The wheels of the rickshaw clinked through the dusty lanes. My bones rattled with the rickety rickshaw. I was on my way to the metro station on a cold Monday morning. The scenes were usual… children accompanied by sleepy parents waiting for their school bus, many walking towards the bus stop, others riding their way to the metro station.
But something was amiss, I realised. An entire landscape looked incomplete. Around 40-45 slum dwellers were left homeless. Their huts were razed to the ground. Their belongings were all over the road. The elders huddled in groups, trying to figure out what to do. Their children ran around the debris, looking for anything they might have missed.
These slums first sprouted in 2012 on empty ground. More and more families set up their huts in this space, as they migrated from other states to Delhi for a better standard of living. They had dreams of a better life which brought them to the capital.
As my mind rewound, my eyes caught the sight of the new 3-bedroom constructed apartments – each flat costing above ₹75 lakhs. I remembered hearing about the slum dwellers being asked to prepare to leave a month ago. But they had nowhere to go.
The municipal body had great plans for the now-empty ground. A park with a jogging track and an open gym would come up. And the visual imagery stuck with me for the entire day – the classy apartment and the empty ground full of debris side by side.
This speaks volumes about the economic inequality in our country and around the world. In a recent newspaper report, Oxfam talked about the Time To Care study that said the richest 10% of Indians have three-fourths of the nation’s wealth.
The article quotes Oxfam India’s CEO, “Our broken economies are lining the pockets of billionaires and big business at the expense of ordinary men and women… The gap between the rich and the poor cannot be resolved without deliberate inequality-busting policies, and too few governments are committed to these.”

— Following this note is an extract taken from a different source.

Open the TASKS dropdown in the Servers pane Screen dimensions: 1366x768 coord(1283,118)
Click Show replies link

But haven’t we seen glaring economic inequalities from the time we remember? Children working at dhabas and hotels, while children from better socio-economic status attending schools. I am reminded of children rescued from a bag-making factory in Delhi’s Karol Bagh, as they stitched together school bags for other children their age. Ironic, isn’t it?
Just look around you. Children begging at traffic signals, while you wait in your taxi on your way to work. Your domestic help breaking her back to clean your floors, while your child runs around with your expensive gadget.

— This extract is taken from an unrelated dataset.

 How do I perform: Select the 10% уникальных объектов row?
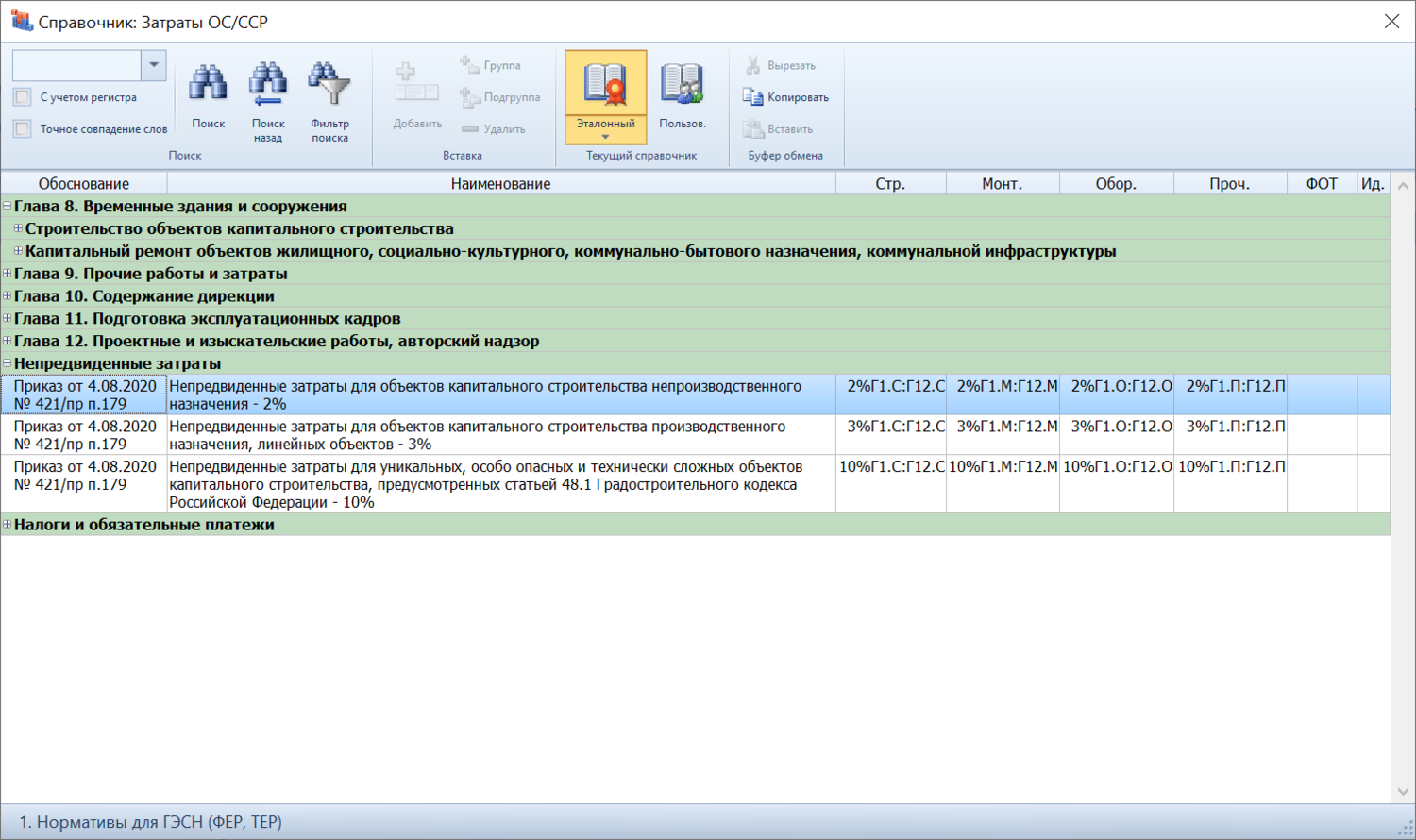(500, 484)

Such is the inequality that the situation has deteriorated. And let’s add the declining GDP, increasing inflation, rising prices and job losses. India’s 2019 Gini Coefficient was 35.2 which ranked our country in the top 50 unequal countries. Gini Coefficient measures distribution intended to represent the income or wealth distribution of a nation, or in layman’s language, is the most commonly used measurement of inequality.
Now, as every article inspires you to take a call of action, I wonder what can we do here. Honestly, I don’t know.
We have read about solutions on different platforms, with most being policy level. I don’t even know the practical ones. Or can we do something more? As we go on with our daily routine, maybe we can ponder on this.